When the show’s producer, Mindy, first called me, she pitched the appearance as an opportunity to talk about my storied background, as well as a chance for some of the notable advertising women who’d succeeded me to honor the trail I had blazed.
Her invitation came in the spring of 1980, an anxious season when seemingly every flat surface in Manhattan was adorned with a “New Yorkers for Kennedy” sign. I had, by that time, finally stopped writing copy. For years I’d worked on campaigns for Arrow shirts, Pabst Blue Ribbon beer, Martex fiber, Clairol, DuPont, Seagram’s, Simmons Beautyrest, and Chef Boyardee—a lot of decent freelance clients in the 1960s and ’70s—but I didn’t need the money anymore: I’d saved a lot, invested wisely. And lately copywriting hadn’t been bringing me joy. So I’d let it go. I didn’t quit, per se; I just started saying no until eventually no one was asking.
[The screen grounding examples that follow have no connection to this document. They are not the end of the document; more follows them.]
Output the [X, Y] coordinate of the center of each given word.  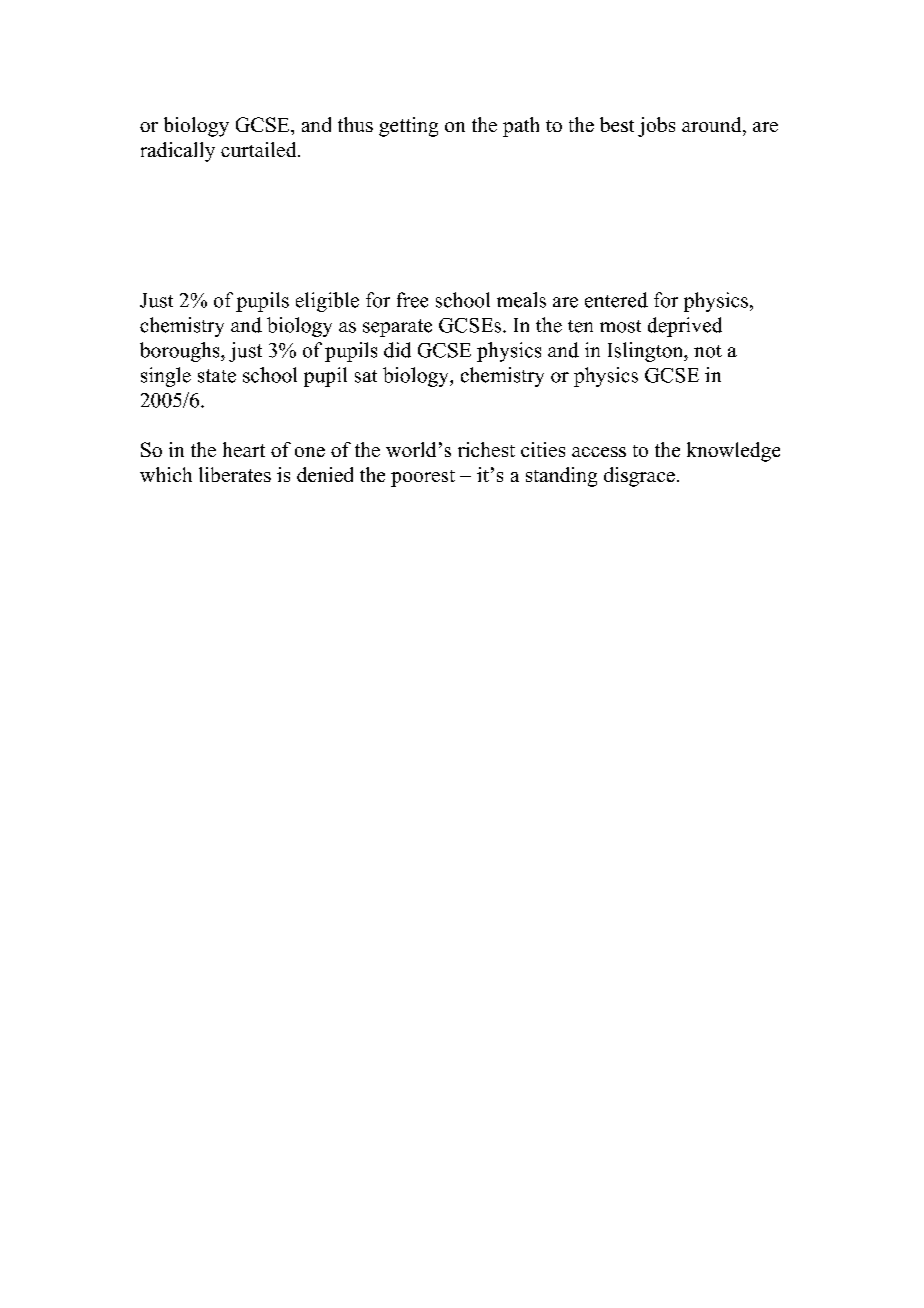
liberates [235, 474]
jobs [656, 127]
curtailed [260, 149]
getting [408, 127]
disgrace [639, 477]
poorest [423, 478]
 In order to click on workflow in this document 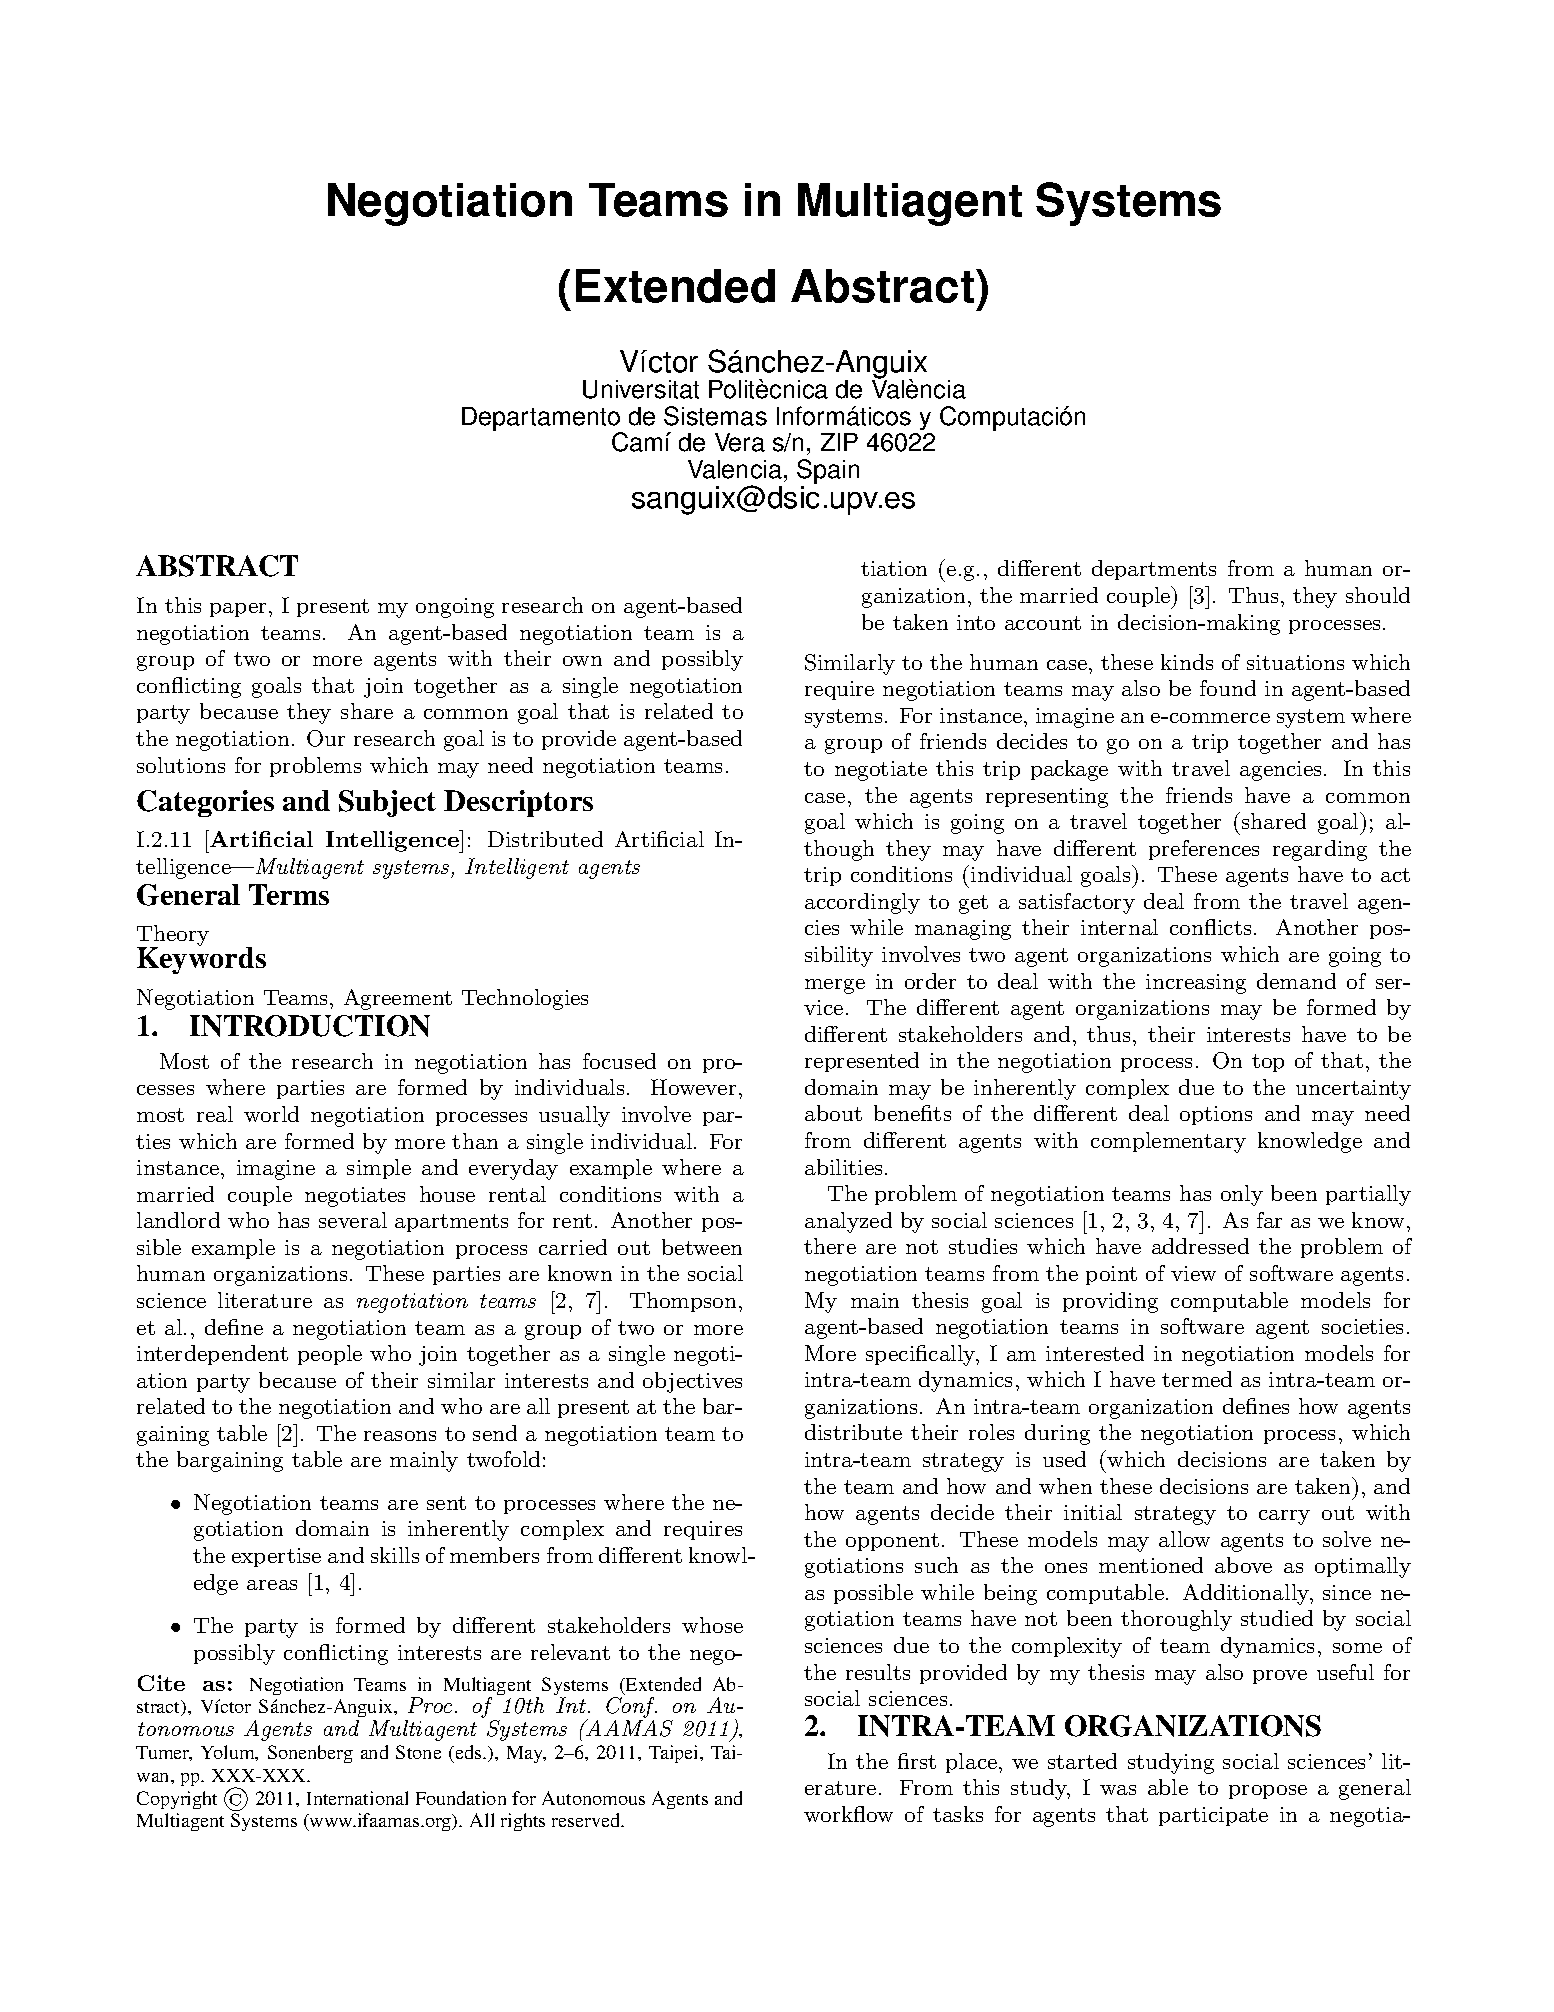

Poetry still flowed out of me—an unstoppable effluence—so I continued to write greeting cards, which I’d taken up not long after I got out of Silver Hill, but even that felt more rote than satisfying. The neighborhood of verbal felicity in which I still resided had gone down, down, down. I kept living there—trimming the hedges, freshening up the paint—but everyone else had died or moved away.
So Mindy’s proposition caught me at a moment of uncharacteristic vulnerability. I let my guard down, allowed myself to be swayed. Solicitousness and flattery are, of course, the classic methods for preying on the aged. This, I’m unhappy to report, is because they work.
Though I’d have preferred to walk—it was only two miles—I didn’t want to get windblown on the way, so I took a cab to the studio on the Upper West Side.
When I showed up, Mindy greeted me with compliments. She had a feathered and blow-dried haircut and a propensity to exclaim.
“Miss Boxfish, right on time! Don’t you look sharp in that scarlet suit!” she said. “Thank you for not wearing black, or navy blue, or white. You’d be amazed how many people ignore our directions!”
“They think they know best what will make them look good, I imagine,” I said. “But I assume you know your business, and I’ve done this often enough not to second-guess you. In fact I think I was in this very same studio once before, almost thirty years ago, to be a guest on Betty Furness’s Success Story.”
“Is that so!” said Mindy, who clearly had no idea what I was talking about, no clue as to whether Betty Furness was a person or a manufacturer of home heating units. “I hope we’ll get a chance to talk about some of that fascinating history today! Now the show, as you know, is telecast from seven to eight—which means this morning we’ll be shooting for an hour or so! We’ll probably go a little longer, so if we need to edit or cut anything, we can! We’ll have the material!”
As I wondered what might cause a person to sustain such apparent enthusiasm—an endocrine condition? cocaine?—Mindy waved over an assistant who took my coat and hung it up. The studio was air-conditioned to a meat-locker temperature, the better to prevent us from becoming sweaty and shiny under the lights.
The other guest panelists were Leslie Monroe, an ad exec who’d rocketed from the copywriter ranks in the glossy 1960s and was still in the game, and Geraldine Kidd—she did look young—who’d recently made a stir with a provocative shampoo campaign and was on her way up. We all met in the green room.
The show’s host, Tuck Merkington, came back and greeted us; he was fresh from makeup, salt-and-pepper hair shellacked into an oceanic sweep above his leonine face. Like so many public-television people, he was a former radio guy, with a voice made for broadcasting: even his name sounded like an avuncular chuckle. He thanked us for coming, and Mindy marched us to the set to arrange us in our places, tasteful chairs arrayed in a semicircle that was part home den, part doctor’s waiting room.
The tape rolled. Tuck ran through his introductions of each of us, then kicked off the discussion with a patronizing cliché: “Now, this program will no doubt be watched by a lot of girls who already have a toe on the first rung of the advertising ladder,” he said. “I’d love to ask you on their behalf: What steps are taken by those who scale the heights?”
Geraldine Kidd, unfazed by Tuck’s vapidity, jumped in. “Listen, ladies, here is where you stand,” she said. “Advertising is no longer the dream job of every high-school girl. Radio, television, and public relations have passed it in the popularity race. This is all to the good for those of you who want advertising or nothing, because you really stand a chance to make it.”